• Aim:
Please display every line of the items below that contains the string "width".

++++++

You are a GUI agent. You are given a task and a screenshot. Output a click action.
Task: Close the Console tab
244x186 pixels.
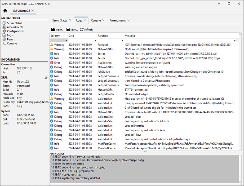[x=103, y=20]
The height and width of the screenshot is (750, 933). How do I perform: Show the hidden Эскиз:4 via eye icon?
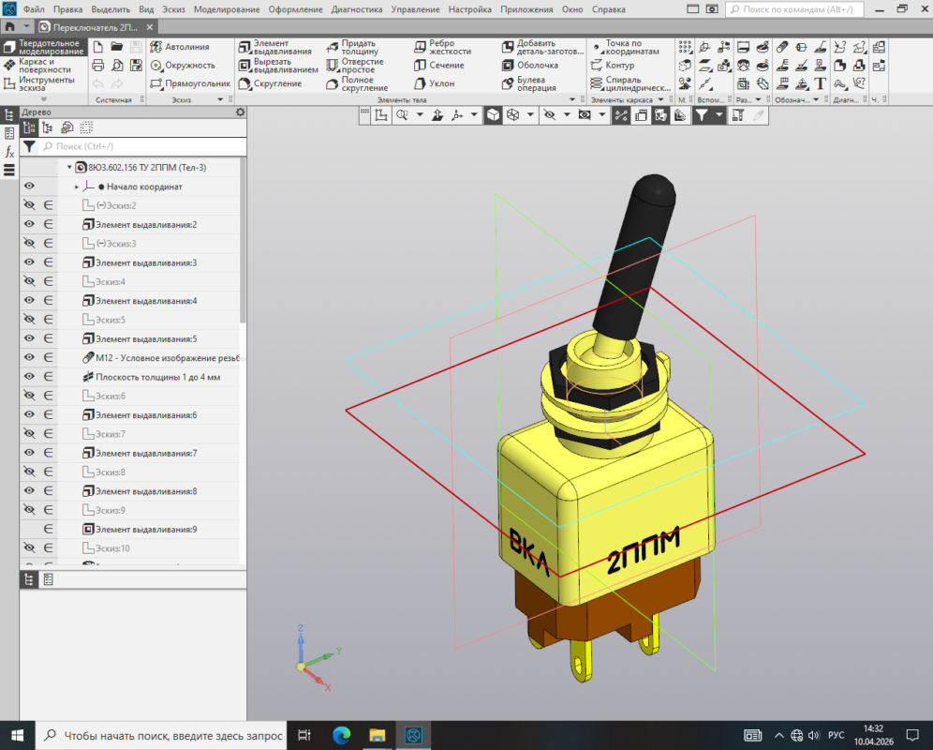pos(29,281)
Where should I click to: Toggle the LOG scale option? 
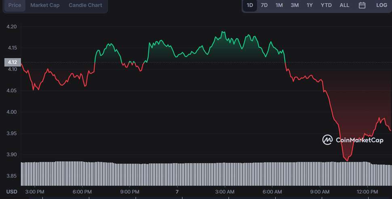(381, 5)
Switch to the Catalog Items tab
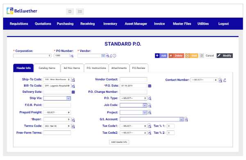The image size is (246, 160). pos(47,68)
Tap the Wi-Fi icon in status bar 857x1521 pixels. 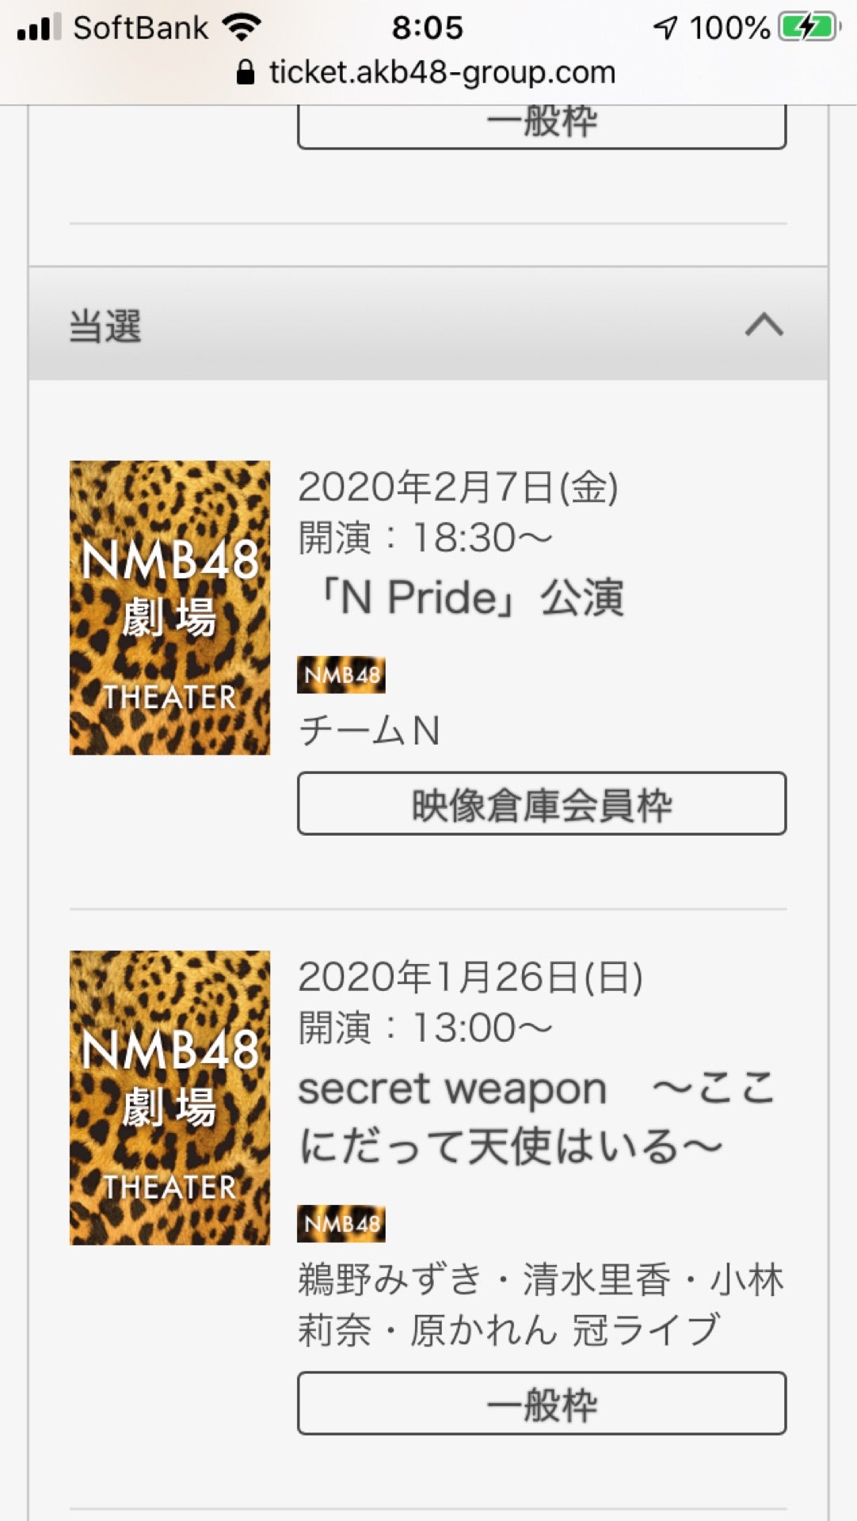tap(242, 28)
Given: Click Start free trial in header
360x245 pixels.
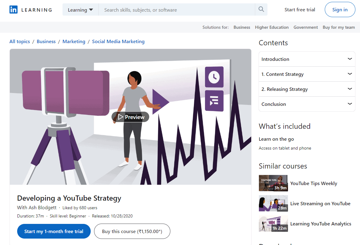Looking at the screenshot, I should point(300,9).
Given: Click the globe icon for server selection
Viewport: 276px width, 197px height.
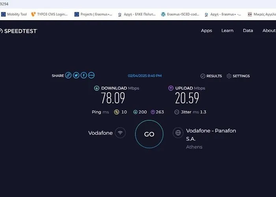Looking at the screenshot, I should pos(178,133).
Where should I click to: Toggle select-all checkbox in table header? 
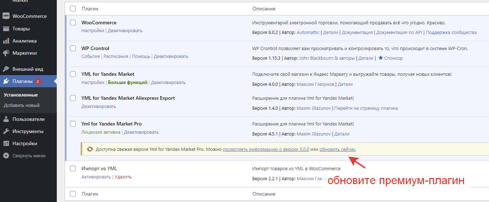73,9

++++++

• Exercise result:
The height and width of the screenshot is (750, 933). How do I perform: Show the hidden Эскиз:4 via eye icon?
Viewport: 276px width, 197px height.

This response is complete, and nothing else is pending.